Karen B. August 25, 2022

This is easy and yummy. You can skip frying shallots and use jarred fried shallots in a pinch. The only change I made is to cut the green beans in half instead of leaving them whole after trimming.

Cecille D. December 7, 2020

I am thinking of making this dish but I am sodium sensitive and wonder how much salt I can leave out of this dish? I cook with very little salt, knowing people can always salt their food at the table. It's not perfect, but it helps me to be able to eat wonderful food

sharskee December 7, 2020

I think you can cut back a fair amount— the fried shallots add a lot of flavor as does letting the sauce reduce significantly to get mushroom flavor. You might want to sub something like miso paste for some/all of the salt you plan to use so you’re adding in flavor depth even though you’re taking away the saltiness.

Lora-Ellen M. November 20, 2022

The salt used for the water is used heavily, so a bit permeates the skin of the bean. 90 percent of the salt stays in the water but if you use less, the beans won't be seasoned at all.

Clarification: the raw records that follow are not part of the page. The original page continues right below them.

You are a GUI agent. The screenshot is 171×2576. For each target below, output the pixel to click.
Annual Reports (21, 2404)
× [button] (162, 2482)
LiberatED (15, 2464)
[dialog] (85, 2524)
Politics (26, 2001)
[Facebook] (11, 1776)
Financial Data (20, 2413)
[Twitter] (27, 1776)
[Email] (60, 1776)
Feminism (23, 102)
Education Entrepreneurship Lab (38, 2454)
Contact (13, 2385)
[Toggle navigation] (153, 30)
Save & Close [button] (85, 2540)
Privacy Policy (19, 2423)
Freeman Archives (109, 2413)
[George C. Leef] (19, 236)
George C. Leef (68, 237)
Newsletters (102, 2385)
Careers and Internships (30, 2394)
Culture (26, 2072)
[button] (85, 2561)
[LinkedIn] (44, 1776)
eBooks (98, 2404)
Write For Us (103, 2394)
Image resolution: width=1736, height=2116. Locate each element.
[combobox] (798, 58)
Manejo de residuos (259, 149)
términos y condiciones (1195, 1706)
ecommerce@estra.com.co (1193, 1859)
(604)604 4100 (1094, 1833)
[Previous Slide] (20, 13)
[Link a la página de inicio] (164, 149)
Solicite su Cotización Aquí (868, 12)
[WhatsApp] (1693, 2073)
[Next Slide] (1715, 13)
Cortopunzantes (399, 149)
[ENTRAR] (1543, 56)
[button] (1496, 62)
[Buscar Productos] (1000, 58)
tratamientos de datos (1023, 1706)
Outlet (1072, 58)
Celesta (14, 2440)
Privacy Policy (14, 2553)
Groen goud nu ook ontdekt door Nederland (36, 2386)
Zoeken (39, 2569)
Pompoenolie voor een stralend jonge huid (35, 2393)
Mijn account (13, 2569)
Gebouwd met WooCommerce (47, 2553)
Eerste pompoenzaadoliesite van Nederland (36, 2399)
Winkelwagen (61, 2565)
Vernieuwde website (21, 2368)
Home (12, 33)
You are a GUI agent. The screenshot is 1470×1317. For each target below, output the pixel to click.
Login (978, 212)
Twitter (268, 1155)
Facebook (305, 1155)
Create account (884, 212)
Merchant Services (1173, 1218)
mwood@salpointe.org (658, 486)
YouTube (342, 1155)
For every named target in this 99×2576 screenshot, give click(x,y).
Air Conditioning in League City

Daniel S. November 24, 2020

This has become a staple for my Thanksgiving dinner for the last couple of years now and I can tell you it’s a lifesaver and definitely one that gets eaten first and never any leftovers. Have tried a couple of variations of this with asparagus and substitutions with boxed onions 😑 however this recipe is amazing on its own and needs no changes. 😋

sharskee November 23, 2020

Delicious! I bumped up the mushroom "soup" with a bit of miso and it was a VERY good choice. Left it a little less runny than I think the directions called for so I could serve it over rice for a pre-Thanksgiving meal that still gave us Thanksgiving vibes.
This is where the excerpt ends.